--- Text section ---
:::::
There’s a lot of good things to distract ourselves during this crisis: Animal Crossing, Netflix’s Never Have I Ever and The Half Of It, and a new documentary from Michelle Obama and The Jonas Brothers.

But, more importantly, international K-Pop boy band and my ultimate biases BTS just dropped a trailer for a new doco-series, poignantly and poetically titled Break The Silence. Or, as I’m seeing it, Break My Heart.

If this shot of Jimin holding what looks like Suga’s head as he cries backstage tells you anything, it’s that I’m going to need litres (that’s right, litres) of eye drops because my eyeballs are gonna be dryer than the Savannah Desert when I’m done watching it. 

Break The Silence Is The Closest Thing We Have To The Next World Tour

Break The Silence is a new seven-part doco-series that follows the seven-member Bangtan Boys on two of their tours: Love Yourself World Tour, which ran from 2018-2019, and 2019’s Speak Yourself Tour.
:::::
--- Dataset excerpts ---
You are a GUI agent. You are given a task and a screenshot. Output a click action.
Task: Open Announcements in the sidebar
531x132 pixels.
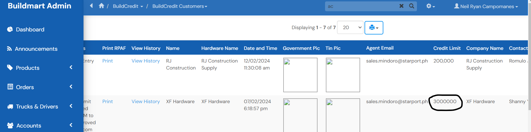36,49
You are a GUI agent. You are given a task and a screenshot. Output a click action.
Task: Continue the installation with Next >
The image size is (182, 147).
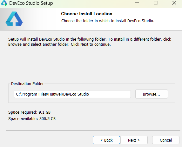pyautogui.click(x=134, y=140)
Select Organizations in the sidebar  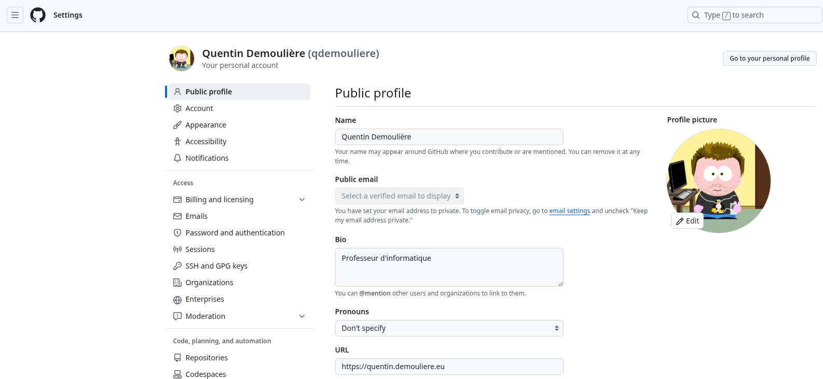209,283
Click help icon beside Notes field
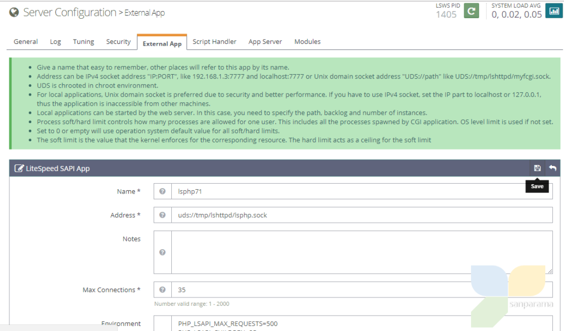 [x=162, y=252]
:::::
--- What the task asks ---
In the article about the BTS documentary series, which two tours does Break The Silence follow? The records are drawn from a separate source.

--- Output ---
The Love Yourself World Tour, which ran from 2018 to 2019, and the 2019 Speak Yourself Tour.